* [PROBLEM STATEMENT]: Please state the number of lines in the listing that contain the word "more", and nothing else.

* [PROVIDED INFORMATION]:
======

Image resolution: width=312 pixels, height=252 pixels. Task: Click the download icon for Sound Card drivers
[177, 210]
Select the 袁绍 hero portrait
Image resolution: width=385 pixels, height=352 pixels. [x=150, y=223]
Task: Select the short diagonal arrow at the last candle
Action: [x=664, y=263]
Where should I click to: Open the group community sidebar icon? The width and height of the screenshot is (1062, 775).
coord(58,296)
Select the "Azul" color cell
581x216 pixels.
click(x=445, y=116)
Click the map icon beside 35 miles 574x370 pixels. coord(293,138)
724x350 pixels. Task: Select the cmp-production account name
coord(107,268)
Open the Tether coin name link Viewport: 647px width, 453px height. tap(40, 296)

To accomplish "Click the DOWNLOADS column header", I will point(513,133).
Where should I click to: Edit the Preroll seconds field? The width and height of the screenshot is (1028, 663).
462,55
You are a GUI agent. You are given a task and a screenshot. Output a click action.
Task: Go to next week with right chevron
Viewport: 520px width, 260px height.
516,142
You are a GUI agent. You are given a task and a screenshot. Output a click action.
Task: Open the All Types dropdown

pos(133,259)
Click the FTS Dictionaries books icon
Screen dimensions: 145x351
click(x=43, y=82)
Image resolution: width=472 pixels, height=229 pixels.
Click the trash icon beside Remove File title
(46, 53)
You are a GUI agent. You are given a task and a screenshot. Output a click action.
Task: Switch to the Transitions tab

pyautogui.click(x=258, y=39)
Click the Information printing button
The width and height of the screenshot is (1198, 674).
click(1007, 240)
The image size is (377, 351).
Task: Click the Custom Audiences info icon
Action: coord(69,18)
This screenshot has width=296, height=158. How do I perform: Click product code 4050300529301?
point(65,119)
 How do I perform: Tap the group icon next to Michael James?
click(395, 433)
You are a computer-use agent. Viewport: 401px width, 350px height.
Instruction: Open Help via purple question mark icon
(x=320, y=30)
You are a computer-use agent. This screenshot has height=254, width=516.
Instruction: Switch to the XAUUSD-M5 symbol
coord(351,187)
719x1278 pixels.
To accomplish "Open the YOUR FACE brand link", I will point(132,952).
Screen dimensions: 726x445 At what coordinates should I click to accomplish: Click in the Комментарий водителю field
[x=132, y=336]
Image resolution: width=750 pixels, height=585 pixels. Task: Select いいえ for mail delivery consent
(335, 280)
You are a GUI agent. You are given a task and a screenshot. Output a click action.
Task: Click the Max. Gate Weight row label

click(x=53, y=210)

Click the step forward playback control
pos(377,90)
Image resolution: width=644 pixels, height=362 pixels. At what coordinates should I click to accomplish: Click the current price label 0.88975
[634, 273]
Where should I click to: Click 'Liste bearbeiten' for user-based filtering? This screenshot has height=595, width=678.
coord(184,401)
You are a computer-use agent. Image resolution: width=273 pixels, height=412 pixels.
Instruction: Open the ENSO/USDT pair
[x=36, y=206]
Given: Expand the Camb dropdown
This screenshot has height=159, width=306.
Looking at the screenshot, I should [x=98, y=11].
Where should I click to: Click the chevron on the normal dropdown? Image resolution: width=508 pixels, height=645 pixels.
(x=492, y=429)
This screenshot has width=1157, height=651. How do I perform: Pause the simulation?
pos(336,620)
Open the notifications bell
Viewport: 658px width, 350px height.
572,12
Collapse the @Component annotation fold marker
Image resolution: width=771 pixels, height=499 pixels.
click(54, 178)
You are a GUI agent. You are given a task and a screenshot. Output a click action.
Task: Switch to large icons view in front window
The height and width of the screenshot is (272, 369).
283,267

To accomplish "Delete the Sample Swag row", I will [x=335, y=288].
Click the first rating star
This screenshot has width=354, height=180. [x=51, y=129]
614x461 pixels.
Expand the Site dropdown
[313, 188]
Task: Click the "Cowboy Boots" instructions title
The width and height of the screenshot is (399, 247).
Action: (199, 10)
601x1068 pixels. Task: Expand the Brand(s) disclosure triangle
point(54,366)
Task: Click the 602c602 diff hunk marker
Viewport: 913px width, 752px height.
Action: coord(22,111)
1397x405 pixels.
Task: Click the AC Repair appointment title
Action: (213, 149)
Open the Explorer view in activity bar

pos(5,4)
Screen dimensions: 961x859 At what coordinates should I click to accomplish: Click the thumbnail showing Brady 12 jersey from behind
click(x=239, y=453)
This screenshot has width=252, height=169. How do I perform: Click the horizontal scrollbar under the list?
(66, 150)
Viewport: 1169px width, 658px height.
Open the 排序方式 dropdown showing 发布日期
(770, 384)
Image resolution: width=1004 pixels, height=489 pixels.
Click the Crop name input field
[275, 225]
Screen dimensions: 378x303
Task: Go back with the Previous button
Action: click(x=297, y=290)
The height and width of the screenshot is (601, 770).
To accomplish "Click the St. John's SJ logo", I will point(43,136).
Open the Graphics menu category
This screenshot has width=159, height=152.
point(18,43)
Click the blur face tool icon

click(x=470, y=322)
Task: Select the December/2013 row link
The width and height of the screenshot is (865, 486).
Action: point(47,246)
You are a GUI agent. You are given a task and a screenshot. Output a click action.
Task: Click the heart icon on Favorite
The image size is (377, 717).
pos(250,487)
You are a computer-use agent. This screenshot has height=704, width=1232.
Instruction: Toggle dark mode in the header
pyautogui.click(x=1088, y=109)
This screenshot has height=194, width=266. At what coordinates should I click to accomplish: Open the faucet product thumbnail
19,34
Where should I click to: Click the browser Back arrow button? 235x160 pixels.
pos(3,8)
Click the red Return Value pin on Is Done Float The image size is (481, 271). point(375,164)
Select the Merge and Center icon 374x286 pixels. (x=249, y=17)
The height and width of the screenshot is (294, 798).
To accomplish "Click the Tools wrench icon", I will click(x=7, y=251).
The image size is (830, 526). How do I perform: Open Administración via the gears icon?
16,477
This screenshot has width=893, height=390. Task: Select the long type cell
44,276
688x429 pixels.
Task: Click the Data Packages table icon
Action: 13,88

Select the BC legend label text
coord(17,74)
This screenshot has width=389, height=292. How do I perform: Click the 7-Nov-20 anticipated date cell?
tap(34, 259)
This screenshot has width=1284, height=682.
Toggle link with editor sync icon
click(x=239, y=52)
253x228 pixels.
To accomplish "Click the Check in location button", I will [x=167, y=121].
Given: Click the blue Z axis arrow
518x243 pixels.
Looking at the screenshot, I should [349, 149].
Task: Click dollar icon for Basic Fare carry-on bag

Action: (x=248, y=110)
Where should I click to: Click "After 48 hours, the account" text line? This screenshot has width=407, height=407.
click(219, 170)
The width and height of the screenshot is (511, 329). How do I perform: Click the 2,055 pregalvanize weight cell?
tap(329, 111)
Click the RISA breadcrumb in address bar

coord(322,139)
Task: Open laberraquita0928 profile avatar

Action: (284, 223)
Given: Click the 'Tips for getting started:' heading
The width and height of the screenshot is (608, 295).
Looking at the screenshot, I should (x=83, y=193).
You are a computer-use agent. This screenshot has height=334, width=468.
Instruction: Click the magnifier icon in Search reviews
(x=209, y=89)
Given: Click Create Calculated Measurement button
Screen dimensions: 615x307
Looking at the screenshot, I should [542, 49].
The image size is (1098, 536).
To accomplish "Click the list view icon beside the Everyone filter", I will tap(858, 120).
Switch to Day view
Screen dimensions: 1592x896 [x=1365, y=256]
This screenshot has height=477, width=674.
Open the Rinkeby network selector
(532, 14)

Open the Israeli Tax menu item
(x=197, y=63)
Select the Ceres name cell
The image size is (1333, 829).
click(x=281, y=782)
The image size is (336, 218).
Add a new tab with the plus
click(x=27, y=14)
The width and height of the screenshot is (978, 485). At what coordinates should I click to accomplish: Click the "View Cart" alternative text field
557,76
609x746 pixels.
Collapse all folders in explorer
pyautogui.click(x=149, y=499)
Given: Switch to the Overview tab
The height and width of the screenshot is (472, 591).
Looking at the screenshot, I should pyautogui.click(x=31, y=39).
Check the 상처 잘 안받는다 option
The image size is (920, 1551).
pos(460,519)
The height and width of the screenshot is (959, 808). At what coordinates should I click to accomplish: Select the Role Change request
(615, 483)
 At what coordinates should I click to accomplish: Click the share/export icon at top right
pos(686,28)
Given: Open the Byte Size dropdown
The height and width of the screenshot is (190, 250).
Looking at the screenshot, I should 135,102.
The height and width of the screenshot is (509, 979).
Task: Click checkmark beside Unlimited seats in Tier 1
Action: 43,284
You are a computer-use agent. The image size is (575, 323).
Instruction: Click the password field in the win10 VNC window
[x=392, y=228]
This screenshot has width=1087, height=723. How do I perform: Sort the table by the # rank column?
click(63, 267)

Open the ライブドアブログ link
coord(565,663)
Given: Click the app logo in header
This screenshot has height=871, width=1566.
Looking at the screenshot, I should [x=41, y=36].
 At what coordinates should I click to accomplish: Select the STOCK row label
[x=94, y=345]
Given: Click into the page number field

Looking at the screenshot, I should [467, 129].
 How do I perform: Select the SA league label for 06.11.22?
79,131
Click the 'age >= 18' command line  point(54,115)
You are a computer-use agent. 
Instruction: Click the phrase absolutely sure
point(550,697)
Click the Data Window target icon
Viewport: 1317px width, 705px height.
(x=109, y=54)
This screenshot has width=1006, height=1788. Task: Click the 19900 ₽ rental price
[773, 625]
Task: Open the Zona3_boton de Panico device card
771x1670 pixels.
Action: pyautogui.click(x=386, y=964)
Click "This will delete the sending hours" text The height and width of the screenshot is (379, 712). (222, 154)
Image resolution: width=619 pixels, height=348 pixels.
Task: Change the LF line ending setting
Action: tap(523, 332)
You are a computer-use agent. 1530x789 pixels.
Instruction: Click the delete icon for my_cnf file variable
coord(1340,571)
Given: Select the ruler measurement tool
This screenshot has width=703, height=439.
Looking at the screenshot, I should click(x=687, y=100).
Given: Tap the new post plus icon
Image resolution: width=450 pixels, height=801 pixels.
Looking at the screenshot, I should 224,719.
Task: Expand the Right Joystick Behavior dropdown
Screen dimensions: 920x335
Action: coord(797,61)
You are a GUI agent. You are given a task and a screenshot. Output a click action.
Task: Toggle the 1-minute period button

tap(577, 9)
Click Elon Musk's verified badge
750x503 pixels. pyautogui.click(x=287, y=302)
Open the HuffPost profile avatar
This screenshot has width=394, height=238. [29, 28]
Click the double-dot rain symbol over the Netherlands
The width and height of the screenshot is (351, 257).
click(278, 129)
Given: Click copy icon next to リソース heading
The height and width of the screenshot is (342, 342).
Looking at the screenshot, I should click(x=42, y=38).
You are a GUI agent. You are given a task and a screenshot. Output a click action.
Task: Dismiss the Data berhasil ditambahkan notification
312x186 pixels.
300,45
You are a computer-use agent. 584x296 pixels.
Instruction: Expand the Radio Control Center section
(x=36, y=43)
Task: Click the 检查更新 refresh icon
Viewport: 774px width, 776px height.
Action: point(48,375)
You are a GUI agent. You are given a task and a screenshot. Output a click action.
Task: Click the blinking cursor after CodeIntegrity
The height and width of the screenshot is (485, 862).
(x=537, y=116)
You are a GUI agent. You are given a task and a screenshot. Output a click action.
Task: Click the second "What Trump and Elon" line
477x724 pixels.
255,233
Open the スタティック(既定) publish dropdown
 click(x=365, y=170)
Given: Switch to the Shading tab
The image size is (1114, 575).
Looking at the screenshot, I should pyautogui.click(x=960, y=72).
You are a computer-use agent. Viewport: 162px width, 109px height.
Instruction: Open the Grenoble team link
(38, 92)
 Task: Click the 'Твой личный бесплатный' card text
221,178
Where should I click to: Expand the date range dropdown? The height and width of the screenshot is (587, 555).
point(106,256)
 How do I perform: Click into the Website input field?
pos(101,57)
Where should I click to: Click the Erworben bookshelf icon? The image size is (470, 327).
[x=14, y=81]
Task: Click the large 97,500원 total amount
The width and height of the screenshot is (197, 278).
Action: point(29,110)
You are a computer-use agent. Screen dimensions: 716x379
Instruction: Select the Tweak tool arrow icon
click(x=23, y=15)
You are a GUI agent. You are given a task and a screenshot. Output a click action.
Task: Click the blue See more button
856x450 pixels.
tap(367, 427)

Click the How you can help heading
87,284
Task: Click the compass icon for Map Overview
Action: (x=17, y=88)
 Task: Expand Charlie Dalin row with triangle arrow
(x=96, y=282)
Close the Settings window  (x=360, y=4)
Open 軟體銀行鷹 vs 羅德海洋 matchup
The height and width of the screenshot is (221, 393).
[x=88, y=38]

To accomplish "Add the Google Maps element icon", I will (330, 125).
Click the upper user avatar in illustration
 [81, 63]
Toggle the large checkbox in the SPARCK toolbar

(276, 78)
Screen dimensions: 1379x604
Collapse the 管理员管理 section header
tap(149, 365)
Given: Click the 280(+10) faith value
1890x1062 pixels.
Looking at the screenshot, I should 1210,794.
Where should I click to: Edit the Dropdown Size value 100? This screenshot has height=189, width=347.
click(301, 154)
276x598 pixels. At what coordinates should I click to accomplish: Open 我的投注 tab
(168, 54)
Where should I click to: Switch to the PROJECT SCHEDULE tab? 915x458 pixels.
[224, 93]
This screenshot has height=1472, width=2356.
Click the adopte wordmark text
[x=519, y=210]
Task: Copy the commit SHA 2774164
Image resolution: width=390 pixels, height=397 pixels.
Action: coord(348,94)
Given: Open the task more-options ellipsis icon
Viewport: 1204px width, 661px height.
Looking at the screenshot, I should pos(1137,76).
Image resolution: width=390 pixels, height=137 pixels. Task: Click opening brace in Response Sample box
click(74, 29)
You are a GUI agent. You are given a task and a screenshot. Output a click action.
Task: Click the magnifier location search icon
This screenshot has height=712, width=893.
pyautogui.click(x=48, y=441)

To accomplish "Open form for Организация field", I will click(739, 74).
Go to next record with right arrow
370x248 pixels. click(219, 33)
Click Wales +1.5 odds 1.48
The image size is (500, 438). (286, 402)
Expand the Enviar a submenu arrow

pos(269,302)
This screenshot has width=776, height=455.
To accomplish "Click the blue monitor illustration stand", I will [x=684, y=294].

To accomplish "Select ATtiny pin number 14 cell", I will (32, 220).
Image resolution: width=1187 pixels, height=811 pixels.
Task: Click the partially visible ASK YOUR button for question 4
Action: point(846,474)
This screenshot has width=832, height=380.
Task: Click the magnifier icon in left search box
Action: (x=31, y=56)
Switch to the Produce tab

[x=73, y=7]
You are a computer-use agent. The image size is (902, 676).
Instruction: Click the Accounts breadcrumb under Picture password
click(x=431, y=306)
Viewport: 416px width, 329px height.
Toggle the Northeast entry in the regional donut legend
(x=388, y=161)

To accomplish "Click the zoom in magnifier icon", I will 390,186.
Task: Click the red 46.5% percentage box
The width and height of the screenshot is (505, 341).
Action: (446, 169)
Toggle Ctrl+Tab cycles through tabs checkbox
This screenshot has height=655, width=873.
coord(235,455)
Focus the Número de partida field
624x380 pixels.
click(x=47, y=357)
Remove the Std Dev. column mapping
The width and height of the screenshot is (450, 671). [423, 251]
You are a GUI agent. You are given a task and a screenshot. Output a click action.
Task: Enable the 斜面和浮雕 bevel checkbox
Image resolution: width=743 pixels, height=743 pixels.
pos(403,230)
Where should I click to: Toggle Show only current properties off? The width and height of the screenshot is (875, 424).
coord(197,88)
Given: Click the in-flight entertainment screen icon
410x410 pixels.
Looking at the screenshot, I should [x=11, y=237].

======

* [ANSWER TO THE EXERCISE]: 2